(Excerpt Opens)

R2D2’s speech recognition system is damaged in a collision. Now R2D2 cannot understand what Luke says and thus cannot assist him during combat. Your task is to implement a new intent detection module to help R2D2 classify different natural language commands.
This assignment will focus on a specific area in natural language processing (NLP) called intent detection. An intent detection module that will take in a natural language command, and determine what type of command that a user wants the droid to do. These will include things like driving commands, light commands, changing the position of its head, making sounds, etc.)
For example, the following command belongs to the category ‘driving’.
"Drive straight ahead for 2 seconds at half speed"
A skeleton notebook r2d2_hw5.ipynb containing empty definitions for each question has been provided. Please do not change any of that. Since portions of this assignment will be graded automatically, none of the names or function signatures in this file should be modified. However, you are free to introduce additional variables or functions if needed. You could use the Google Colab to edit the notebook file and conduct the training using the free GPU from Google.

(Excerpt Closes)
(Supplied information Opens)

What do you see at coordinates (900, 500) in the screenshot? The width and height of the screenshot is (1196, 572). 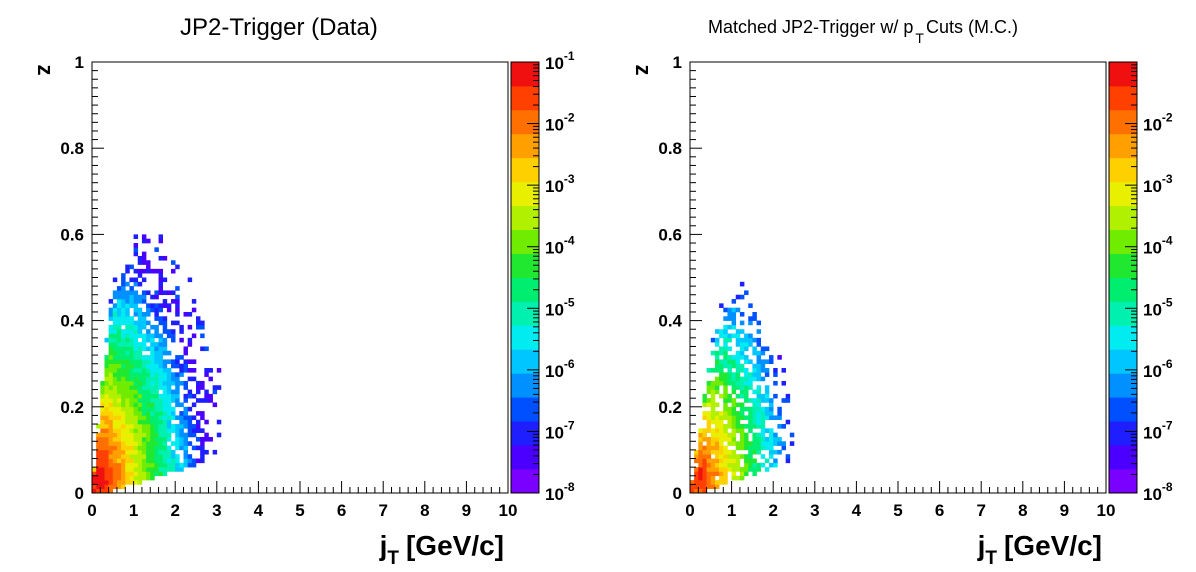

(Supplied information Closes)

◆ **What you should do**: Using the intent detection assignment, mark each statement yes or no and quote the words that decide it: (a) The function signatures in the skeleton notebook may be changed. (b) The command "Drive straight ahead for 2 seconds at half speed" is given as an example of the driving category. (c) Additional variables or functions may be added. The data comes from a separate source and has no connection to the assignment text.

◆ **Your response**:
(a) No: "none of the names or function signatures in this file should be modified."
(b) Yes: "the following command belongs to the category ‘driving’."
(c) Yes: "you are free to introduce additional variables or functions if needed."